But for Send, Milkrun and Voly to be successful an enormous amount of venture capital cash will be required.
“So the cap raising environment for this business is a super intensive one,” says Send’s Adams. “Already a considerable amount of capital has been poured into the space, and I’d imagine hundreds of millions of dollars will be poured into the Australian rapid grocery delivery market over the coming years.”
More capital equals more stores, riders, goods, advertising and ultimately users, giving a huge advantage to whichever company moves first and fastest.
Voly’s latest capital raising round saw it take in seed funding of $18 million, led by the Indian arm of Sequoia Capital, one of the oldest and most storied Silicon Valley venture capital funds, while Send’s latest round was $4 million.
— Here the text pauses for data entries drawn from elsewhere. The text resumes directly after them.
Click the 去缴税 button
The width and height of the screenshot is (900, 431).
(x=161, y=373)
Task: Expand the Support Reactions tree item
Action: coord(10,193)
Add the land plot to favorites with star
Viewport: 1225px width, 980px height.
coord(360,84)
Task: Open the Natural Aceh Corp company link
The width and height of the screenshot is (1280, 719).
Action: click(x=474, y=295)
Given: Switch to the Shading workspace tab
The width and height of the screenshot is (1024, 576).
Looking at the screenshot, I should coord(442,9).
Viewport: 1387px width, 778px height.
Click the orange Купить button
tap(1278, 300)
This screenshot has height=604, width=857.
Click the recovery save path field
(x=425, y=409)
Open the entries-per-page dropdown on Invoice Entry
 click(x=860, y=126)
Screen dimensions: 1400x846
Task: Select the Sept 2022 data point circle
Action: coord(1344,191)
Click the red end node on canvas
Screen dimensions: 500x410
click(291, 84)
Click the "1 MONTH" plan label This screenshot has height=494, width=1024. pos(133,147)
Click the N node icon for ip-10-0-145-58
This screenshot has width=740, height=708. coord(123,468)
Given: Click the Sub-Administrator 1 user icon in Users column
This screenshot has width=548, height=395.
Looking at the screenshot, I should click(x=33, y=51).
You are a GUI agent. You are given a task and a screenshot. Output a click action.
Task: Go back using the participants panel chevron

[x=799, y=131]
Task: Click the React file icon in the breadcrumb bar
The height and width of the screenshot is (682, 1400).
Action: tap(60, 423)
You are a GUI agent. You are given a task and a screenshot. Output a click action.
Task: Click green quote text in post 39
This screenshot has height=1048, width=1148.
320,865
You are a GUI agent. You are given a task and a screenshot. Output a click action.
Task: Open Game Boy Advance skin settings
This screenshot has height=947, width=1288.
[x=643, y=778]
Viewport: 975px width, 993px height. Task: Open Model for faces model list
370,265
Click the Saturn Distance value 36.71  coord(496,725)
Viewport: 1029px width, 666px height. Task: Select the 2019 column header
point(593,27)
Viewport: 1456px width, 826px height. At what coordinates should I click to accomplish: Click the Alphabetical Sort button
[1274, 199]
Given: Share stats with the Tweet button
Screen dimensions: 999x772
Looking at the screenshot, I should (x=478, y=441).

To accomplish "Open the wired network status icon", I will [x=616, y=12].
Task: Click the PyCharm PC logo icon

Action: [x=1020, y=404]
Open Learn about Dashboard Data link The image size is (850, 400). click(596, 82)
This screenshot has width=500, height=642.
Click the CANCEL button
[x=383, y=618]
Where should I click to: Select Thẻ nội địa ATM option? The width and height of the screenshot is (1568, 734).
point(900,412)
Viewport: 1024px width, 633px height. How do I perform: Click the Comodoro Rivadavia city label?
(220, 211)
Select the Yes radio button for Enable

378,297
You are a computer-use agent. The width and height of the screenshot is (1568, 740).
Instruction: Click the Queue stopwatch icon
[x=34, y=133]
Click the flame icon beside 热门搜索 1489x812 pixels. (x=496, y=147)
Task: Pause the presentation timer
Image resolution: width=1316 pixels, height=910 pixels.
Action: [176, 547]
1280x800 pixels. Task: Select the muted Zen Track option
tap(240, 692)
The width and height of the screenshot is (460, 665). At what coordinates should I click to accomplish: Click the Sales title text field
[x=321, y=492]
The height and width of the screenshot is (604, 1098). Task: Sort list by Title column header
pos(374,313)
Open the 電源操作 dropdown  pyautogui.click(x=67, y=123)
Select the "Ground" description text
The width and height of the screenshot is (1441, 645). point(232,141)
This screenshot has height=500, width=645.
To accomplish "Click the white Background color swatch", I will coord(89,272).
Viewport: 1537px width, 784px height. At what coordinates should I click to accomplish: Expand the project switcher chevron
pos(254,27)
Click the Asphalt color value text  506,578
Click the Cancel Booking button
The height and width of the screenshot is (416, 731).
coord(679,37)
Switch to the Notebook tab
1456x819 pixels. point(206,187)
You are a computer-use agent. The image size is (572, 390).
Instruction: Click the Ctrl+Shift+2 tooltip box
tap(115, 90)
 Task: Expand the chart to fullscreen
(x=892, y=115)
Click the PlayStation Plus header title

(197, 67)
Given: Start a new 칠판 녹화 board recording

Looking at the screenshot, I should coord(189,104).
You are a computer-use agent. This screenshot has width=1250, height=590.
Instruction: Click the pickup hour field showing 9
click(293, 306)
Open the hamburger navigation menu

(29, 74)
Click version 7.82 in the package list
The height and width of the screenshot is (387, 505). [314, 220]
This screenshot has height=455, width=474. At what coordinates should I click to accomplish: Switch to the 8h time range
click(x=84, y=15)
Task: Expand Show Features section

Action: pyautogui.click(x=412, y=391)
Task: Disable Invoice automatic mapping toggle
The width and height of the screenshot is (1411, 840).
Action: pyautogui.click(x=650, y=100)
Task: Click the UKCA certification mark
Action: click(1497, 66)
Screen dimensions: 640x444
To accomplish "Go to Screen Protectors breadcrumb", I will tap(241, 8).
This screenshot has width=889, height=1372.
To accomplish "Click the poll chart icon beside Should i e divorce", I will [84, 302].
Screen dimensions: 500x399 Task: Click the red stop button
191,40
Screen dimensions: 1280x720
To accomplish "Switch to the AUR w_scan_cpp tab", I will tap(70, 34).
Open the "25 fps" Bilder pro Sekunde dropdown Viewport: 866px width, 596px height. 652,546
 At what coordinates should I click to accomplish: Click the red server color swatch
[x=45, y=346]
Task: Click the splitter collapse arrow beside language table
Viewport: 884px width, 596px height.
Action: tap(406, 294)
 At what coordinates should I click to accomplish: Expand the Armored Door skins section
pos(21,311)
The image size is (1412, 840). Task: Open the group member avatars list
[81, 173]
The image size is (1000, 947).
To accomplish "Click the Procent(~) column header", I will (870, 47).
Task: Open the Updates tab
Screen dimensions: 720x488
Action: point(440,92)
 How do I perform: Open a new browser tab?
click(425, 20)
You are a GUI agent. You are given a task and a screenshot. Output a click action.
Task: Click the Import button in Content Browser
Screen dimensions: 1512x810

Milkrun did not disclose how much it had raised.
Another key piece of potential profit for these apps is selling so-called ‘sin goods’.
The Voly document describes adding alcohol and cigarettes to its store as a “quick win” and the appeal, both for users and the company, is evident.
But the health questions of adding such items are obvious.
In response to written questions, a Voly spokeswoman confirmed the company planned to add a “range of products over time” but said it wouldn’t be rushed and would come with tech and processes to ensure customers’ safety.
Safety more broadly has been a problem for the gig economy delivery companies, which saw their brands battered when five riders (who were contractors rather than employees and consequently paid per delivery rather than by the hour) were killed in two months in late 2020. There have been improvements since.
Transport Workers Union secretary Michael Kaine, a critic of the independent contractor model, said: “We welcome these newer companies directly engaging their riders, rather than taking the low-road of forcing workers into precarious and insecure arrangements with no rights.
“But the reality is that without blanket minimum standards applying across the industry for all workers, we risk continuing the same cycle of pressure and abuse which makes food delivery so deadly.”
Uber has long defended its contractor model, pointing out that its riders enjoy the flexibility of setting their own hours. A spokeswoman did not comment on the newcomers but said Uber Eats was helping businesses from national retailers to local fishmongers get online and deliver goods to help them grow.
Whether that model, which serves the likes of Shrif’s Chippendale Scoop, or the dark stores of Milkrun, Send and Voly ultimately triumphs is a multibillion-dollar question, and one that will have profound consequences for that most local institution: the corner store.